- **SELECTED PASSAGE**
%%
- Encroachment of lakes, tanks and drains, poor planning of drainage systems and lack of regulation of floodplains have exposed Bangalore to the threat of urban flooding, say experts.
- Multiple studies and reports have highlighted the vulnerability of the city to urban flooding. A 2017 study said that Bangalore has lost 88 per cent of its vegetation and 79 per cent of its water bodies in 45 years.
- Government data claims that the city earlier had a total of 260 lakes in the 1940s which has dropped to 65.
India’s Information Technology (IT) hub, Bangalore, was recently in the limelight as it struggled to cope with urban floods triggered by incessant rains in the last week of August and the first week of September this year.
With a 131.6mm rain in September breaking records of the last 34 years, several IT parks like Eco Space and residential areas along Outer Ring Road, Bellandur, Marathahalli, Sarjapur and Mahadevapura got inundated with stormwater for days.
But what led to this large-scale stagnation of flood waters in parts of India’s fifth most populous urban agglomeration? Experts working on urban issues, lakes and flood management have concluded that unabated urbanisation, a large-scale loss of green cover, encroachment of lakes, tanks and drains, and lack of attention towards conserving and regulating floodplains of water bodies have increased the threat of urban flooding. According to the disaster risk map of the city, Bangalore has a total of 134 flood-prone points in different parts of the city.
Now referred to as the Silicon Valley of India, because of its booming IT and startup businesses, Bangalore was once also known as the 'City of Lakes'. This moniker referred to the lakes and tanks made during the regime of earlier rulers and the British to cater to the agricultural and other needs of the local population. However, increased urbanisation seems to have changed the local landscape of the city, which is even evident publicly through satellite images of the city. The Master Plan of 2015, prepared by the Bangalore Development Authority (BDA), claimed that Bangalore once had 400 lakes. But with the passage of time, government data claims that it reduced to 260 by the 1940s and has now come down to 65.
Bangalore, owing to its undulating terrain, is home to a plethora of lakes that are interconnected by a system of canals/drains called kaluve, which ensures the transfer of excess water from one lake to another. Although the city lacks a perennial river, tributary rivers like the Arkavathi, Pinakini/Pennar and Shimsha help to drain the excess water from the city and into the Kaveri river. However, several experts and studies have pointed out the encroachment of lakes and canals leading to interference in the city drainage system.
%%
- **RECORDED DATA**
%%
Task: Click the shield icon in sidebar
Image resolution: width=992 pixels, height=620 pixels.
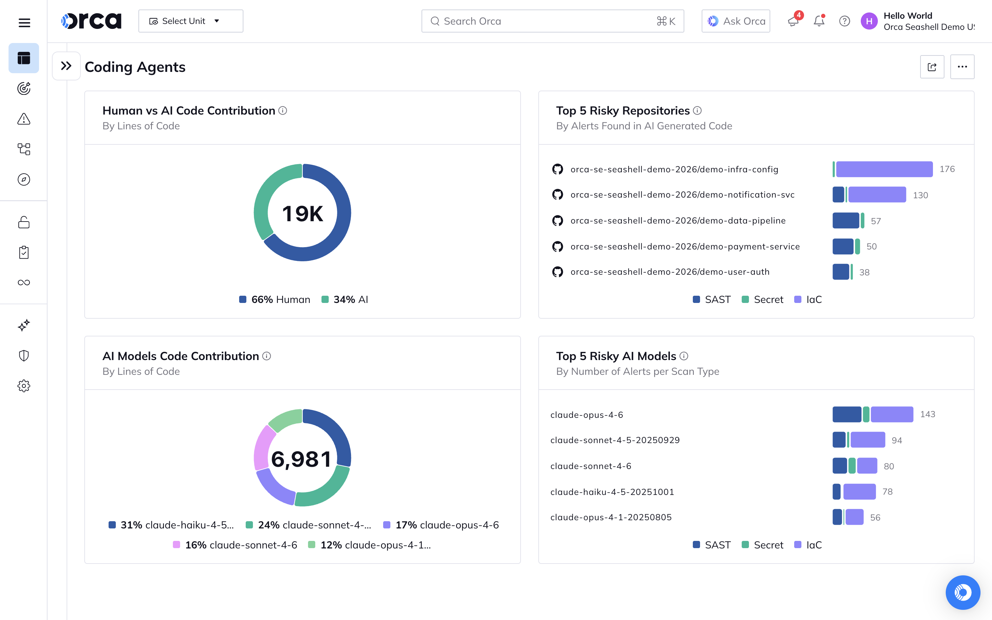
%%
- **THINGS TO DO**
A. According to the text on Bangalore's flooding, how many flood-prone points does the city's disaster risk map show?
B. Write out the part of the text on Bangalore's flooding starting with "- Encroachment of" and going on through "September this year.", renaming "Bangalore" as "Bengaluru".
You won't need the material for this.

- **TASK-BY-TASK RESULTS**
A. 134

B.
- Encroachment of lakes, tanks and drains, poor planning of drainage systems and lack of regulation of floodplains have exposed Bengaluru to the threat of urban flooding, say experts.
- Multiple studies and reports have highlighted the vulnerability of the city to urban flooding. A 2017 study said that Bengaluru has lost 88 per cent of its vegetation and 79 per cent of its water bodies in 45 years.
- Government data claims that the city earlier had a total of 260 lakes in the 1940s which has dropped to 65.
India’s Information Technology (IT) hub, Bengaluru, was recently in the limelight as it struggled to cope with urban floods triggered by incessant rains in the last week of August and the first week of September this year.